Говоря это, она слегка привстала, держа на груди руки с раздвинутыми пальцами, словно морские звезды. Эту позу Кароль часто принимала в постели. Она стеснялась своей груди, которую считала уже немолодой. Это было от избытка кокетства. Временами Валерия была похожа на Кароль. Кароль, перекрасившуюся в блондинку. Смешно! Нелепо! Он бросился на нее, опрокинул, овладел ею — быстро, плохо, грубо и потом отстранился, чувствуя отвращение. Валерия обнимала его, обвивая руки вокруг его шеи и тесно прижимаясь к его бедрам. Несомненно, она была разочарована, но для нее, как и для него, честь была спасена, — сейчас уже можно было изобразить нежность.
— Ты знаешь, так хорошо, — сказала она. — Ты сильный!.. Ты замечательный!..
Он молчал, вдыхая ноздрями воздух. От ее тела, которое только что ничем не благоухало, исходил отчетливый аромат — нежный, сладкий и одновременно терпкий запах напоминал бензойную смолу, нет — ладан…

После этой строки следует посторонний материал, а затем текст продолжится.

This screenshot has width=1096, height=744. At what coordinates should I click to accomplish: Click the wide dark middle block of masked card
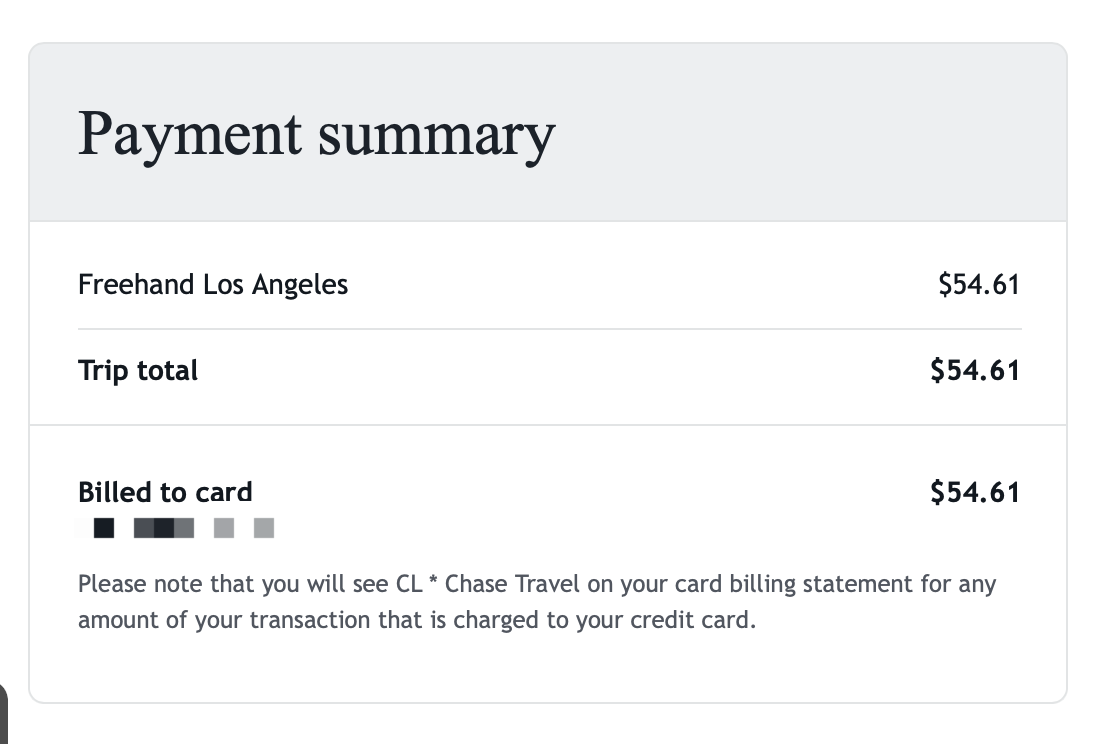(164, 528)
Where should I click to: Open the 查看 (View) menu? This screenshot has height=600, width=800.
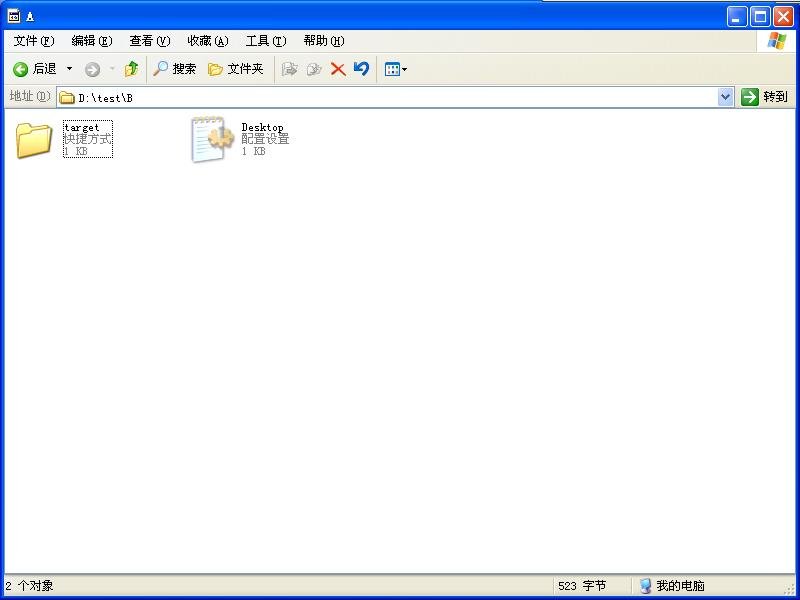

Кран в раковине капал, издавая легкий хрустальный звук. «Кароль, прости!» Если бы только она была мертва! Не видеть ее больше никогда! А сегодня обед с Дюурионами, Шалузами…
— Ты знаешь, — сказала Валерия, — тот тип в Шотландии, друг моего отца, часами держал меня голую на коленях. Это была какая-то свинья. Я в конце концов ему все сказала. Он ушел в бешенстве. А вот ты мне нравишься… Ты будешь мне верен?.. Лично я тебе ничего не обещаю! Если ты не будешь со мной очень милым…
Она засмеялась, прильнула к нему, приложилась губами к его губам. Потом они закурили. В семь часов Жан-Марк выпроводил ее. Она удалилась сияющая. Для нее это была победа! Вот идиотка! Он открыл окно и вдохнул полными легкими. Наконец-то воздух, холодный, здоровый, свежий, в котором не пахло женщиной! Ему нужно было подготовиться к ужину. Мысленно он уже выбрал галстук — темно-синий в тонкую зеленую полоску.
Это был настоящий театр: все персонажи играли роли, начиная с Кароль и Филиппа, разыгрывавших счастливую семейную пару, и кончая Даниэлем, поглощавшим обед с чисто английской изысканностью, пока преобразившаяся в преданную служанку Мерседес, внимательная и добрая, уходила и приходила, кружила вокруг стола, сверкающего серебром и хрусталем. Даже у Франсуазы лицо было каким-то необычным. Жан-Марк заметил, что она выглядела радостной, загадочной и напряженной. Она была лучше причесана, чем накануне. Он улыбнулся ей через жардиньерку из китайского бело-голубого фарфора и поднял свой бокал. Что за идея возникла у Кароль — пригласить Шалузов и Дюурионов после того, как она поссорилась с ними во время круиза! Светское примирение? Впрочем, Поль Дюурион — крупный клиент конторы Эглетьера!